§ **Data**
---+---

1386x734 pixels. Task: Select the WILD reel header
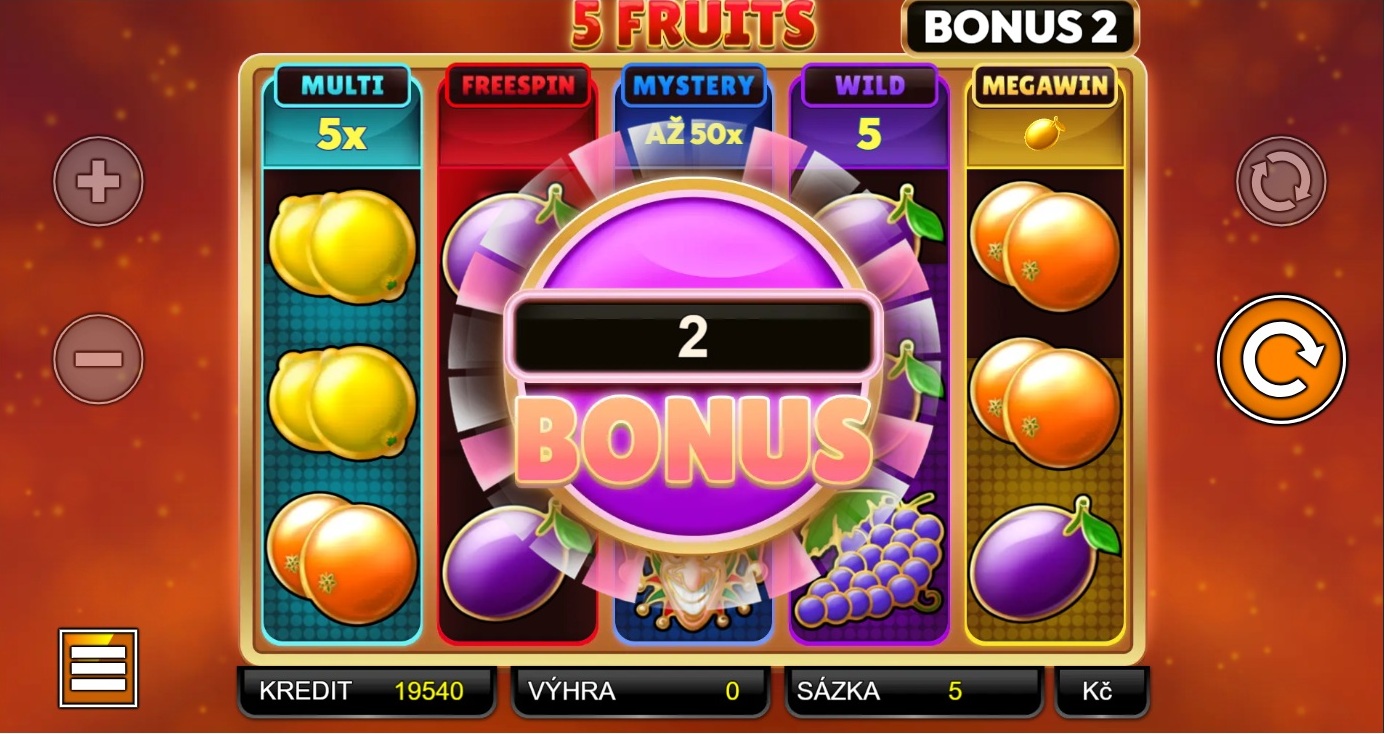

---+---

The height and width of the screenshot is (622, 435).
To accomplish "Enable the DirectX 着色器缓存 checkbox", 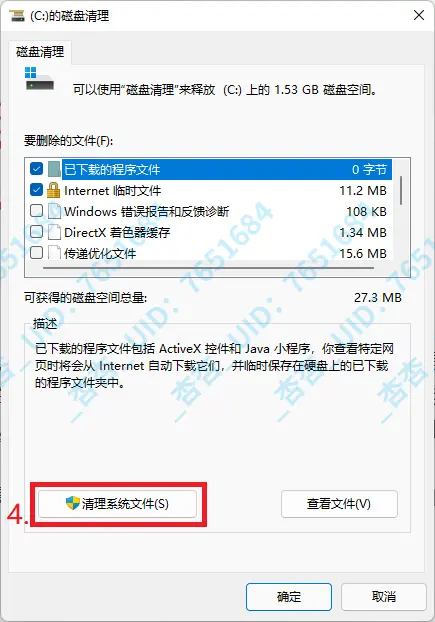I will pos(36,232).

---+---

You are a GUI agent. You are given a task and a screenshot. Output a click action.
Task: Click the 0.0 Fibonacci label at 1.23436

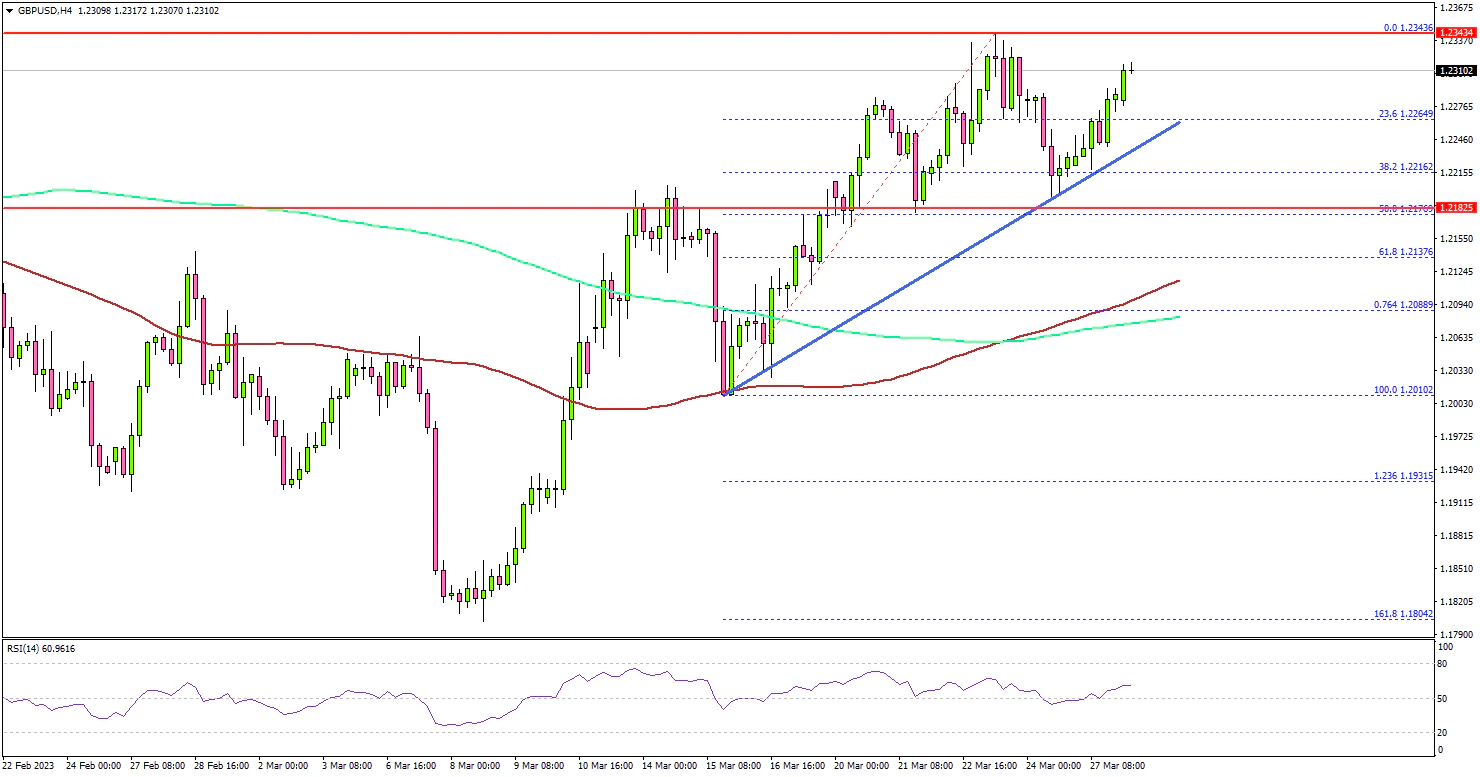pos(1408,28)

---+---

Your reply must be one number, namely how many lines of the material above contain the string "screenshot".

2